Michelle Effros | |
Workplaces: | Caltech |
Alma Mater: | Stanford University |
Doctoral Advisor: | Robert M. Gray |
Michelle Effros is the George Van Osdol Professor of Electrical Engineering at the California Institute of Technology. She has made significant contributions to data compression.
Effros earned her bachelor's degree at Stanford University in 1989.[1] She was awarded the Stanford University Frederick Emmons Terman Engineering Scholastic Award for excellence in engineering. She remained there for her graduate studies, earning a master's degree in 1990 and a PhD in 1994.[2] She worked under the supervision of Robert M. Gray. She spent 1988 and 1989 at Hughes Aircraft Company, studying modulation schemes and future space technology. Her graduate studies were supported by the Hughes Aircraft Company, National Science Foundation and AT&T. She worked on lossy and lossless compression and source coding.[3]
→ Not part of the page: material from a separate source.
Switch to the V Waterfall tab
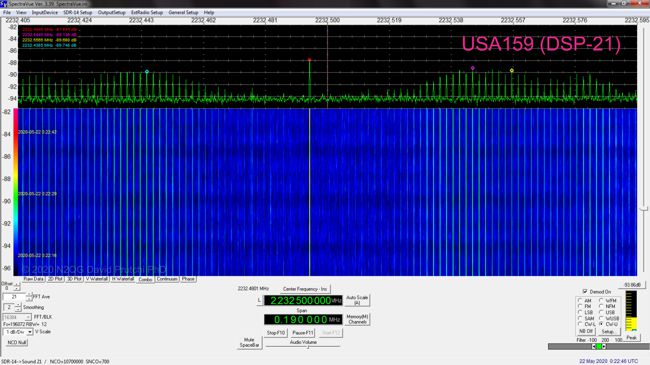[97, 279]
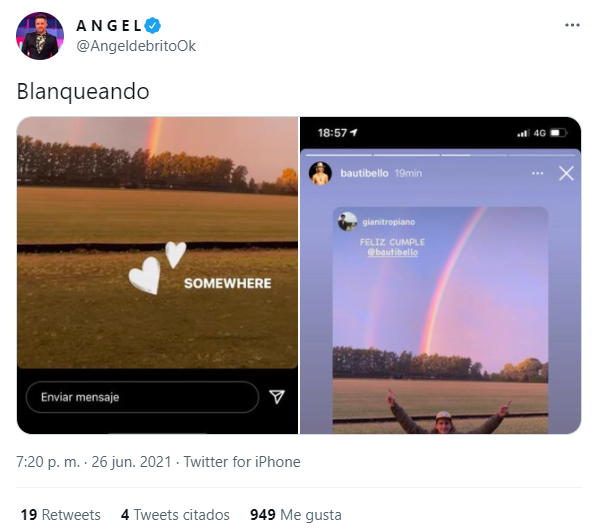
Task: Open Angel de Brito's profile avatar
Action: coord(40,36)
She moved to California Institute of Technology in 1994 as an assistant professor. Here she founded the Caltech Data Compression Lab, where she continued her work in source coding and point-to-point networks. In the Data Compression Lab, Effros investigates network source coding.[4] Her work was initially supported by a National Science Foundation CAREER Award.[5] She established ways to calculate the capacity of large communication networks, building computational tools to bound them.[6] [7] She has written about the rise of wireless networks and their independence of fix infrastructure.[8] Working with Qian Zhao, Effros developed a new technique to compress data using a multiple access source code.[9] In 2001 Effros was selected as one of Massachusetts Institute of Technology's Top Innovators Under 35.[10] She introduced an approach that used random linear network coding to transmit and compress information.[11] They went on to show the benefits of this technique over routing-based approaches.[12]
Effros was awarded the IEEE Communications Society & Information Theory Society Joint Paper Award in 2009 for her work on linear network coding.[13] In 2015 she served as President of the Institute of Electrical and Electronics Engineers Information Theory Society.[14] She delivered a talk at the Claude Shannon Centennial Symposium, discussing communication theory and reliability.